_Blocco di testo_.
++++++++++
Nei prati di primavera torna una scena antica: figure chine sull’erba, cestino alla mano, alla ricerca del tarassaco, pianta spontanea che cresce rigogliosa nei terreni più soffici. È il momento ideale per raccoglierlo, quando le foglie sono giovani e tenere, prima della fioritura. Un sapere tramandato da generazioni, custodito soprattutto dalle nonne, che in dialetto lo chiamano “pisacan”.
Con i suoi fiori giallo intenso, il tarassaco annuncia il cambio di stagione. Poi si trasforma nel soffione, simbolo leggero e poetico, capace di disperdere i semi nel vento. Una pianta semplice, ma ricca di storia: già nel Medioevo era apprezzata per le sue proprietà depurative, e ancora oggi è tra le più utilizzate in erboristeria per la sua azione disintossicante e il contenuto di vitamine e sali minerali.
++++++++++
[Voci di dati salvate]

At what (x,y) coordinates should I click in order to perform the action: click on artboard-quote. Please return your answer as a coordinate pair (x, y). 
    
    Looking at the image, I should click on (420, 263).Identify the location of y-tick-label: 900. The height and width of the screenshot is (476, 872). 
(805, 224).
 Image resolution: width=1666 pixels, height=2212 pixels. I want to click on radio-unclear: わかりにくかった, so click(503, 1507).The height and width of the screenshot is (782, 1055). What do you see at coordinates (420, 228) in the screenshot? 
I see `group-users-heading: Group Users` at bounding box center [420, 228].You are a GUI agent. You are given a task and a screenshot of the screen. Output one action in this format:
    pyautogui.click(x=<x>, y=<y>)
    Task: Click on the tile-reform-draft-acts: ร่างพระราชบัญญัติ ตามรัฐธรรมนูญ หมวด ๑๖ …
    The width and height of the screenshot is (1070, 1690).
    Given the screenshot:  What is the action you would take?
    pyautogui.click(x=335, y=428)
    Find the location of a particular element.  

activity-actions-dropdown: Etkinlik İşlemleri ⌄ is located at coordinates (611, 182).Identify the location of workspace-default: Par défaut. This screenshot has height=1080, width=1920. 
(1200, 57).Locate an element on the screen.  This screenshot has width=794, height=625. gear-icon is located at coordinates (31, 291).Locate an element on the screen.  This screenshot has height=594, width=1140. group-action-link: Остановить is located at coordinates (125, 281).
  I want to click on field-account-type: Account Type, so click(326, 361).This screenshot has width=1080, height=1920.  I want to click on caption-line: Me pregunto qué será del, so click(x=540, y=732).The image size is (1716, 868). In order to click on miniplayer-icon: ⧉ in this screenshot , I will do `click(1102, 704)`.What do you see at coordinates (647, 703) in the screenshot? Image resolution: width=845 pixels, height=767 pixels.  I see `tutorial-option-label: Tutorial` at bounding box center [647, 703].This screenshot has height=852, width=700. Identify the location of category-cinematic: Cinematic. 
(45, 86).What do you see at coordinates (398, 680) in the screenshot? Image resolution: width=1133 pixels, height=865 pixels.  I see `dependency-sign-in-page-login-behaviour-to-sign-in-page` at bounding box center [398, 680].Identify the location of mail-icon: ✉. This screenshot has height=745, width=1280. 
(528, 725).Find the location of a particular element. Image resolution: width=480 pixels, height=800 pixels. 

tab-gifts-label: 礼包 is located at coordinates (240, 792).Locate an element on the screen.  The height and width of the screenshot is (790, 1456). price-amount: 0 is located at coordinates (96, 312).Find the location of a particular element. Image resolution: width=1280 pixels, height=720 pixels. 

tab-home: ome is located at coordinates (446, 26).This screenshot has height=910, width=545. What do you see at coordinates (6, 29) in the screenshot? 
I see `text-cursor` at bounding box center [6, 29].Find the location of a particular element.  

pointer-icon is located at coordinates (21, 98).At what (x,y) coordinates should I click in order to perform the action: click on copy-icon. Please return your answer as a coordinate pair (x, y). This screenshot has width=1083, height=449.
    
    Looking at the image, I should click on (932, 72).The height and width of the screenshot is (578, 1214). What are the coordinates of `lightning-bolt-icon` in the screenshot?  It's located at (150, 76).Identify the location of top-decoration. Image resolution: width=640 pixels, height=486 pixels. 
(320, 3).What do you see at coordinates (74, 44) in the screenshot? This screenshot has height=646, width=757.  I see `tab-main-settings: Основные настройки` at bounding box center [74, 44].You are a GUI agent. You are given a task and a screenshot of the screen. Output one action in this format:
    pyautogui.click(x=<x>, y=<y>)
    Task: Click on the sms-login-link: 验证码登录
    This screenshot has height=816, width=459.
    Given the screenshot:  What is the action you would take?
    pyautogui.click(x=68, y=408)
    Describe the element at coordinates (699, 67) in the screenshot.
++++++++++
_Problemi e compiti_.
#1 Secondo il testo sul tarassaco, con quale nome le nonne chiamano questa pianta in dialetto?
#2 Riduca a un breve elenco puntato il paragrafo del testo sul tarassaco che inizia con "Con i suoi fiori giallo intenso", conservandone i fatti principali.
#3 Prosegua il testo sul tarassaco a partire dal punto in cui si interrompe.
I record qui riportati provengono da una fonte diversa.

_Soluzioni dell'esercizio_.
#1 La chiamano "pisacan".

#2
- Con i fiori giallo intenso, il tarassaco annuncia il cambio di stagione.
- Diventa poi il soffione, che disperde i semi nel vento.
- Già nel Medioevo era apprezzato per le proprietà depurative.
- Oggi è tra le piante più usate in erboristeria per l'azione disintossicante e per il contenuto di vitamine e sali minerali.

#3
Il nome “dente di leone” richiama la forma frastagliata delle foglie, dal gusto amarognolo ma gradevole. Proprio questa nota caratteristica lo rende protagonista in cucina, dove si presta a molte interpretazioni. Dalle preparazioni più rustiche a quelle più creative, entra in piatti come risotti, frittate, ripieni di pasta fresca e contorni saporiti, fino a conserve e perfino dolci a base di fiori.
In cucina, la sua versatilità sorprende. Le foglie possono essere saltate in padella con aglio o abbinate a ingredienti più intensi, come lo speck, creando contrasti aromatici decisi. Si presta anche a preparazioni più elaborate, come ripieni per pasta fresca con ricotta e parmigiano, oppure impasti per polpette e gnocchi. I fiori, delicati e colorati, arricchiscono risotti e decorano piatti, mentre i boccioli, conservati sott’olio, ricordano i capperi per consistenza e utilizzo.
Dal punto di vista nutrizionale, il tarassaco è leggero e ricco di benefici. Può essere consumato sia crudo che cotto, a patto che venga raccolto in aree non contaminate. Della pianta non si butta nulla: foglie, fiori e radici trovano tutti un impiego, anche sotto forma di decotti e infusi.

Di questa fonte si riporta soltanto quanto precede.